The findings come shortly after the US Treasury’s Office of Foreign Assets Control (OFAC) sanctioned four Iranian exchanges, Nobitex, BitPin, Wallex, and Ramzinex, under Executive Orders 13224 and 13902.

TRM Maps CoinEx’s Expanding Iran Connections

According to the latest report by TRM Labs, the four exchanges represented roughly $7.7 billion, or 78%, of Iran’s estimated $10 billion in attributed crypto activity in 2025. Despite repeated enforcement actions, Iran’s annual crypto volumes have remained high. CoinEx, which was founded in 2017 by Haipo Yang and operated through entities in several jurisdictions, has processed more than $79 billion in trading volume.

The exchange has also faced regulatory actions in several countries. TRM’s findings reveal that CoinEx is the largest external counterparty of Iran’s biggest crypto exchange, Nobitex. Since late 2018, more than $2.7 billion has moved between the two platforms through roughly 6.2 million blockchain transfers, averaging about $1 million per day. Nobitex has sent around $360 million more to CoinEx than it received, which suggests that funds are consistently moving from Iran to international markets through CoinEx.

Activity between the two exchanges rose from about $13 million in 2020 to $575 million in 2021. After declining in 2022 and 2023, volumes recovered to $714 million in 2024 and $763 million in 2025. In fact, CoinEx accounted for over 16% of Nobitex’s yearly transaction activity.

TRM also identified direct links between CoinEx and more than 60 Iranian crypto businesses, including Wallex, Ramzinex, BitPin, Aban Tether, Excoino, Bit24, Ompfinex, Sarmayex, and Exir. The report said a similar share of transaction volumes was routed through CoinEx across multiple Iranian exchanges, along with the gradual onboarding of platforms over several years, which points to an organized relationship rather than independent market behavior.

The blockchain intelligence company further found that around $67 million originating from the Central Bank of Iran reached CoinEx through a complex laundering structure between June 2025 and June 2026. Funds reportedly moved through multiple blockchains, cross-chain bridges, Gnosis Safe contracts, and Aave tokens before eventually reaching CoinEx.

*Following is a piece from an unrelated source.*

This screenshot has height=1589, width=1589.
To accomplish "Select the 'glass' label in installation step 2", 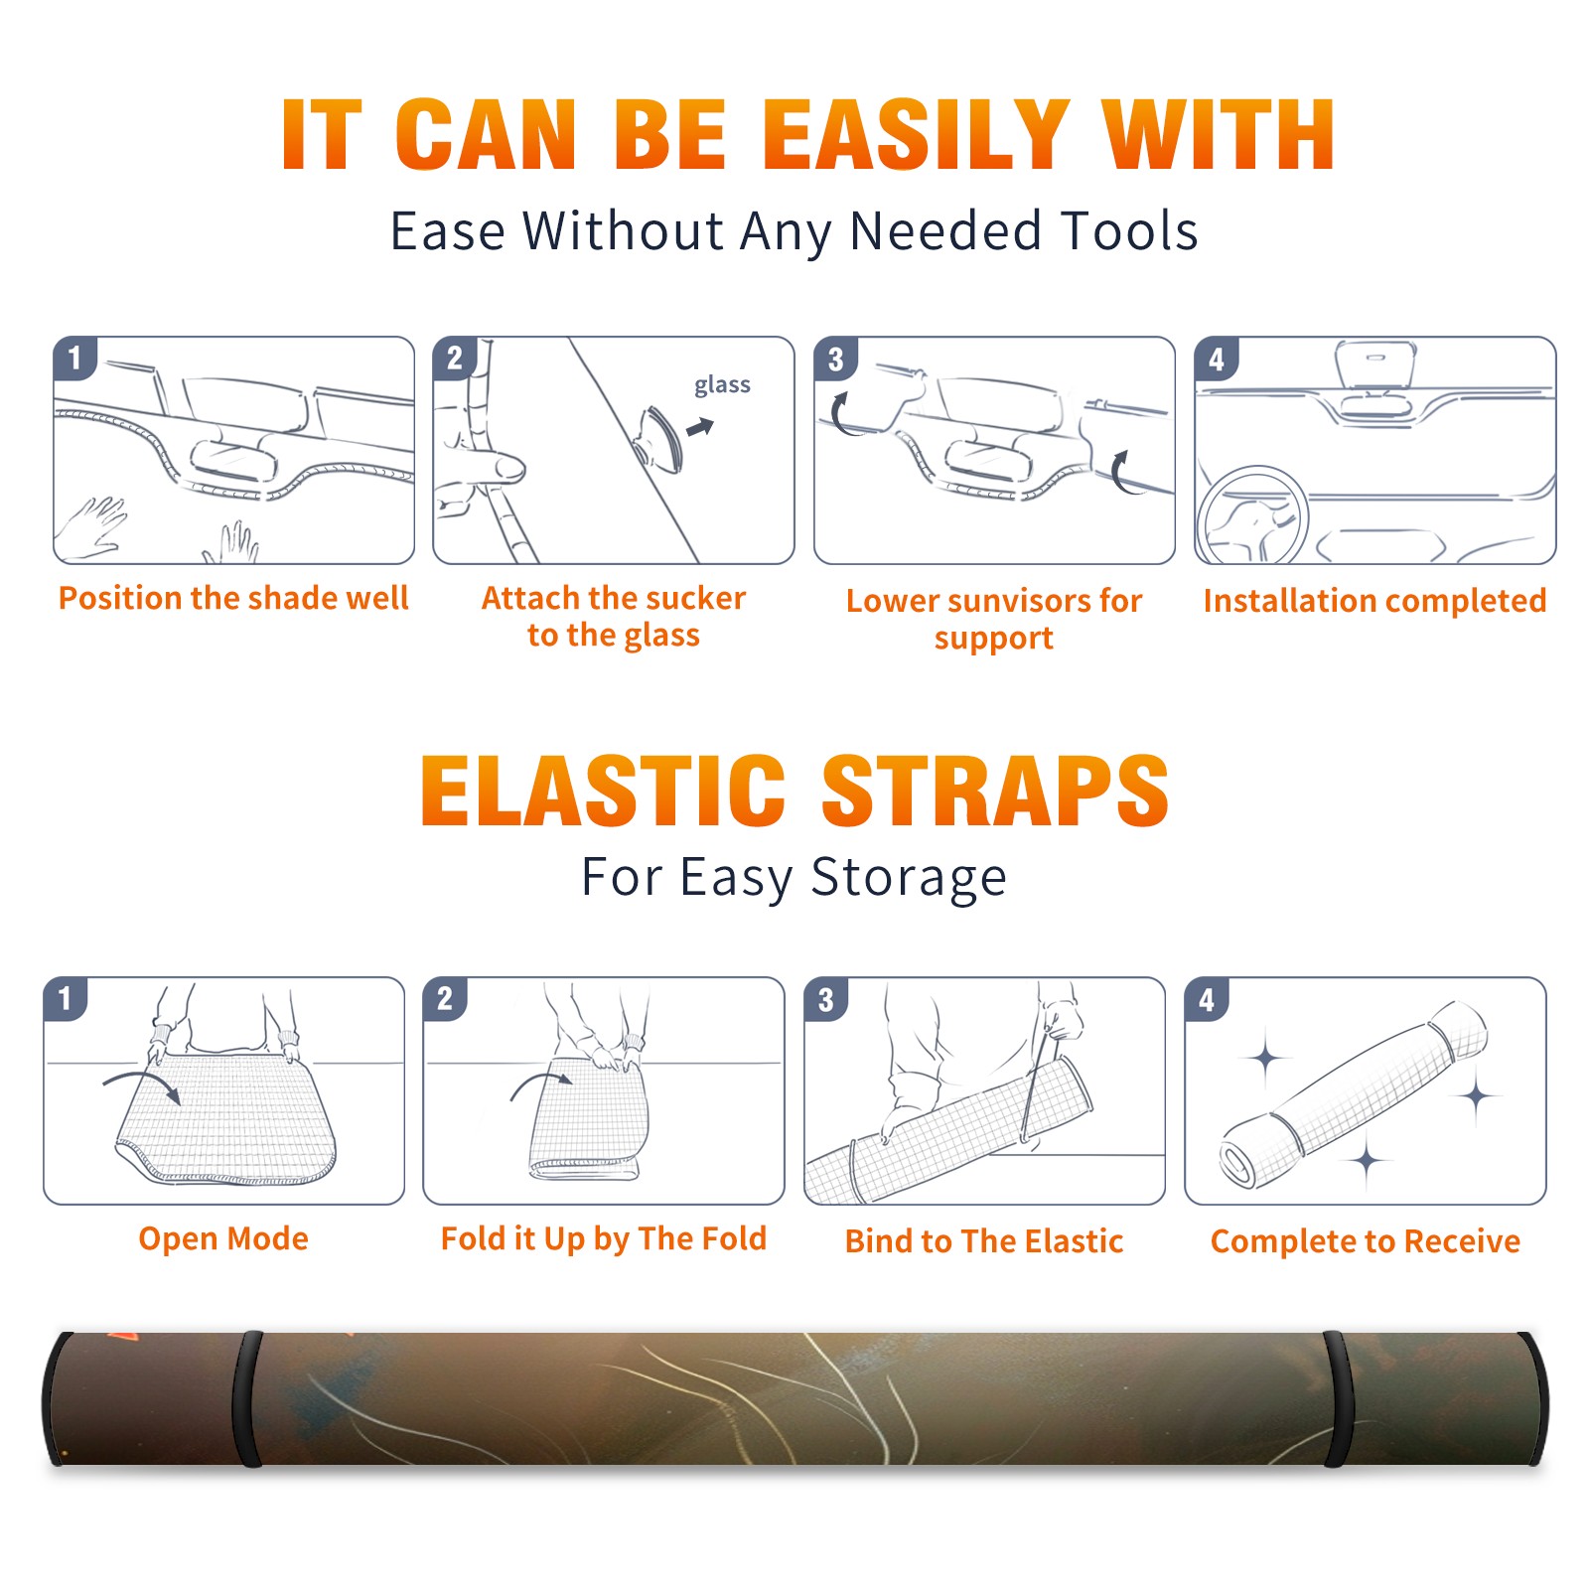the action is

The exchange also allegedly provided transaction fees that helped support these transfers.

ViaBTC, a mining pool operated by CoinEx’s parent company, was also closely tied to Iran. TRM traced more than $154 million between ViaBTC and Nobitex-linked wallets, and most transfers flowed from the mining pool to Iranian wallets. Following the 2025 cyberattack on Nobitex, previously inactive mining wallets transferred about $2.7 million to a new Nobitex wallet. ViaBTC also appeared in the transaction chain, which indicates that mining reserves were used to restore liquidity.

Conflict Altered Transaction Patterns

CoinEx’s exposure to wallets linked to the IRGC, Palestinian Islamic Jihad, Hezbollah, Garantex, Bitzlato, the CoinEx hack, BlackSuit ransomware, and the Wasabi mixing service was also found by TRM. Transaction patterns changed after the US-Iran-Israel conflict intensified in early 2026. Average transfer sizes increased sharply, and larger transactions became more common.

After OFAC sanctioned several Iranian exchanges earlier this month, transaction volumes between CoinEx and Iranian entities fell significantly, although the firm noted that private exchange accounts could still allow activity to continue outside public blockchain visibility.

Meanwhile, CoinEx denied having any relationship with the Iranian government or sanctioned entities and said it has never provided funding or support to them. The exchange further asserted that blockchain transactions do not prove involvement in illegal activity.